2. Bank statements matching payslips are also pdf doc, do I need to bring them to the bank and ask them to stamp on each page?
3. Payslips are also pdf doc, HR will sign and date on each page, will this be sufficient enough?
4. Annual mortgage statement was dated in April, is this ok? 
5. Just in case, can I use following two documents as proof of cohabitation?
- Price change notification from NPower
- Disconnecting Service Notice from Vodafone

Sorry for the long post, and thank you ever so much for your time.


----------



## gauleh (Nov 20, 2015)

Declaration Form, Proof of Application letter and Consent Letter Part 1
Life in UK and English Test

Proof of Cohabitation Only 11? Only if 1 joint letter counts as two?
So if there are 5 joint letters, then there must be at least 2 each for sponsor and applicant.
I found out that Consent letter
Part 1 Signed by The Applicant
Part 2 Signed by The Sponsor

But I haven't found the answer if the cohabitation letter has three names, Sponsor, Applicant & Third Party
Who signs Consent Part 2 and Part 3? Maybe both Sponsor and Third party have to sign each?


----------



## Tlfy2020 (Nov 13, 2020)

Thank you Gauleh for your comments. 

I will include all three: *Declaration Form, Proof of Application letter and Consent Letter Part 1*

For life in UK test, there is no certificate, only an email with URN. How can we obtain a certificate or paperwork from any department? 

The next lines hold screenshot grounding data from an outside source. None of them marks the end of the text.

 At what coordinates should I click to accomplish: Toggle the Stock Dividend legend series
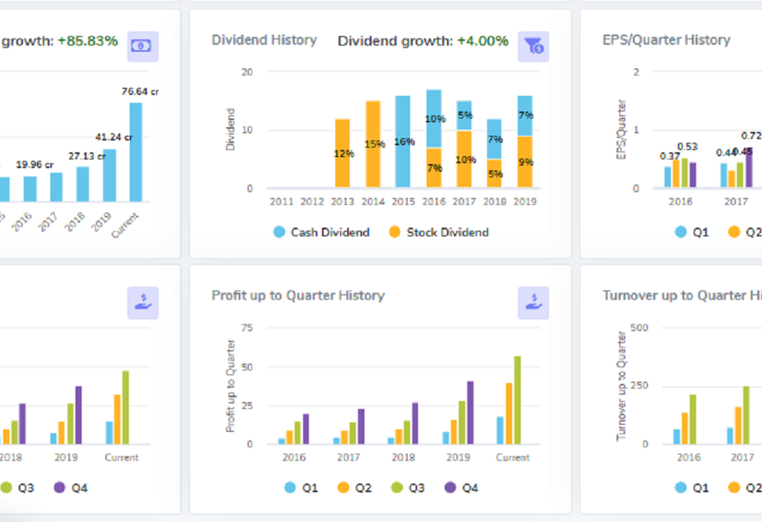438,232
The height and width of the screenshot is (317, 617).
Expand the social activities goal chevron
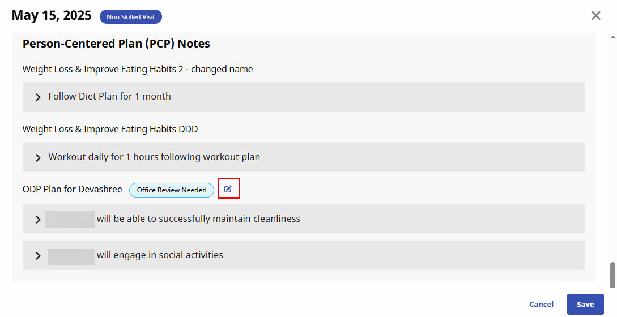pos(38,255)
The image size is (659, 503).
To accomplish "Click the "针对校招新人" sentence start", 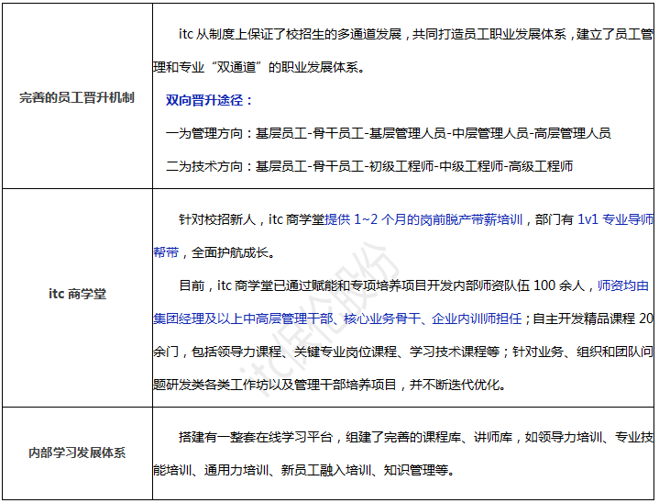I will click(217, 220).
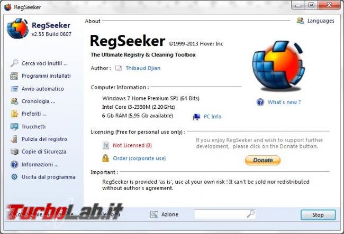Click the magnifier icon beside Cerca voci inutili
This screenshot has width=344, height=234.
(x=14, y=63)

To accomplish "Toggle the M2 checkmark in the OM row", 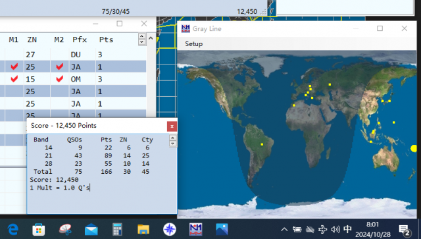I will pos(60,79).
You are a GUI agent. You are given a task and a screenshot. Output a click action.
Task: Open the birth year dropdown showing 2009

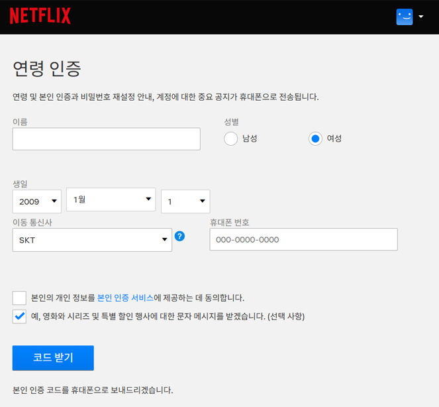[x=36, y=202]

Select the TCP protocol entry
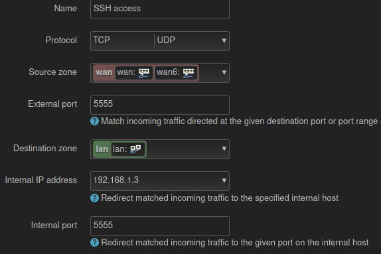tap(102, 40)
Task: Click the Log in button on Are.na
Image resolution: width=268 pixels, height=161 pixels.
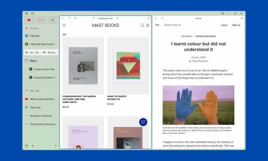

For proof of cohabtation, we only have one joint account. In this case, do you mean we still need to provide extra two (one for each) utility bill / bank statements? so 12 (6 for each) and 1 joint account, 13 in total? 

I am bit of confused by your last question, all cohabitation letters are in either my husband's name or mine. Do you mean my husband's employer as the third party? Do we need ask their HR manager or managing director to sign the consent part 3? 

Last, can you also guide me on my last few questions? 

1. The electricity bill is a pdf doc downloaded from Orbit website, can I use it as what it is, or do I need to call them and ask for a hard copy to be posted to us?
2. Bank statements matching payslips are also pdf doc, do I need to bring them to the bank and ask them to stamp on each page?
3. Payslips are also pdf doc, HR will sign and date on each page, will this be sufficient enough?
4. Annual mortgage statement was dated in April, is this ok?
5. Just in case, can I use following two documents as proof of cohabitation?

Price change notification from NPower
Disconnecting Service Notice from Vodafone

Thank you. 

*Comments from other memebers are also welcome! *


----------



## Zaki786 (May 29, 2018)

What's this consent letter? Online when I filled out the form the only it prompted was the family declaration- which is a form the partner/sponsor signs..


----------



## birdcageveil (Sep 21, 2015)

Zaki786 said:


> What's this consent letter? Online when I filled out the form the only it prompted was the family declaration- which is a form the partner/sponsor signs..


Same here. I did not see any consent letter although ILR1980 showed me in one of the threads here.


----------



## Zaki786 (May 29, 2018)

Clever octopusprovided a link to some forms...maybe worth printing signing and then scanning those


----------



## gauleh (Nov 20, 2015)

Tlfy2020 said:


> Thank you Gauleh for your comments.
> 
> I will include all three: *Declaration Form, Proof of Application letter and Consent Letter Part 1*
> 
> ...


1. Okay.
3. Okay (if under 6mb per file)

5. I'm also confused about some corresponding letters. I want to include NHS Survey letter (but it has Online Password mentioned on the letter, don't know if it is ok to upload this), Also, I have 2 same letters with different dates, such as Bank letter from HSBC, Talk Talk Letter. Does the letters have to be from different providers or is it ok with two from same provider.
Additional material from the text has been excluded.